Friday 2 February 2007

Public Money; Private Profit

Well not surprisingly, an article in the British Medical Journal by Professor Allyson Pollack and his colleagues at University College London dismissed government claims that its private finance initiative (PFI) provides a good deal.


Despite this, the government still deny that this is indeed the case. What a surprise!


They say their findings are wrong, but deny them access to vital documents that would allow them to compare and contrast. What have they got to be scared of if it is such a good idea? Despite this, the report came in with the goods and the interested parties supporting PFI's must hate them for it.


So what is a PFI?


Public Private Partnerships (PPP) are basically the private companies running public services for profit, not a sense of public concern. The Private Finance Initiative (PFI) is the most frequently used type of PPP. The key difference between PFI and public funding to provide public services, is that the public does not own the asset (hospital, school etc.). That is, whilst we pay a huge “rent”, as do their children and children's children, we the public never own what should be a our asset financed by our taxes.

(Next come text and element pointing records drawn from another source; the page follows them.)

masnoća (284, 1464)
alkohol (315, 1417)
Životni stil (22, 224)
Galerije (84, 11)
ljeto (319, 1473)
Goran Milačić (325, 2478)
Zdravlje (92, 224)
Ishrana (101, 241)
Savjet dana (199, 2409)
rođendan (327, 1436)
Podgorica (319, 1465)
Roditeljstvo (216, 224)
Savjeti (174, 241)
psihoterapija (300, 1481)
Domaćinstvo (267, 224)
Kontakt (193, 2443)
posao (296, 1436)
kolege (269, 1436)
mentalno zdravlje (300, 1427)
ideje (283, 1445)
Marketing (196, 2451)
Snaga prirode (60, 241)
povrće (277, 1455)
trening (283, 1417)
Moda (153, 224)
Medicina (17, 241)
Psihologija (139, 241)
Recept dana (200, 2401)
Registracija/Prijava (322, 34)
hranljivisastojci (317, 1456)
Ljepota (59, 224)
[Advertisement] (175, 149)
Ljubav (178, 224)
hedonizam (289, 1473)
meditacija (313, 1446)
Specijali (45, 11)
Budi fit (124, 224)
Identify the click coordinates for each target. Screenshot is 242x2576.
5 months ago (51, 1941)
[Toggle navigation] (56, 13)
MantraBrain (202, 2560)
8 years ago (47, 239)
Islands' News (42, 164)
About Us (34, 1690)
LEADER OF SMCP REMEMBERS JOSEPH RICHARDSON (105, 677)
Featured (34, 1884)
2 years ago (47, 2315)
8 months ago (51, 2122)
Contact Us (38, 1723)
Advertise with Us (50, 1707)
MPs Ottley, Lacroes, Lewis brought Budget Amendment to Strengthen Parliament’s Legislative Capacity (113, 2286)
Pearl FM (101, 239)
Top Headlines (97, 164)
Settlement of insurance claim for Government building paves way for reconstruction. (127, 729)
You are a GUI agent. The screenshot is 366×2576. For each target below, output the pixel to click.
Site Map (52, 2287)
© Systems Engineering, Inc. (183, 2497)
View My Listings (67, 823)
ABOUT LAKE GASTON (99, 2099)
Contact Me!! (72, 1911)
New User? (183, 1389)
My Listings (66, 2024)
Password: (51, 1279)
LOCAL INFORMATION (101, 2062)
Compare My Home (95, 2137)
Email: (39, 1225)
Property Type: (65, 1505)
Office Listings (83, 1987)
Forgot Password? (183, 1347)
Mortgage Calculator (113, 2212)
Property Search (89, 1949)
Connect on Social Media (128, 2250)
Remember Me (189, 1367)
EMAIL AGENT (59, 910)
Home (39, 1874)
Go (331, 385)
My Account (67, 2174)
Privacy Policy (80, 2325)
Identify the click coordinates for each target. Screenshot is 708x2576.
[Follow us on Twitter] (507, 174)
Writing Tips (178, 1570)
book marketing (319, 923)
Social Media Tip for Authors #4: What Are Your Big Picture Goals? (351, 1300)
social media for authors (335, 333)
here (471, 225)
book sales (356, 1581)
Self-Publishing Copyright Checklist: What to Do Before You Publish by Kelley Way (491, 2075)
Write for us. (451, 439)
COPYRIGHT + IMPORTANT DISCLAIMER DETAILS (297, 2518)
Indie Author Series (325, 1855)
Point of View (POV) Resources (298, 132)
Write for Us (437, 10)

These companies are usually a consortia including a building firm, a bank and a facilities management company. Even if the scheme starts in “British” hands, soon the companies sell on their interest to anyone and we have the ridicules situation where anyone with a dollar can own elements of the public services we need in the UK. How can we plan, when any Tom, Dick or Harry hold the asset?


The fact is we cannot, as we have to service the rent payments to make things attractive for the potential landlord The powers that be will concentrate services in places that are not necessarily the most appropriate place in respect of provision, but instead serve the number crunchers in government who are falling over themselves to make the investment appealing and well off the ledger to give the impression that the books balance.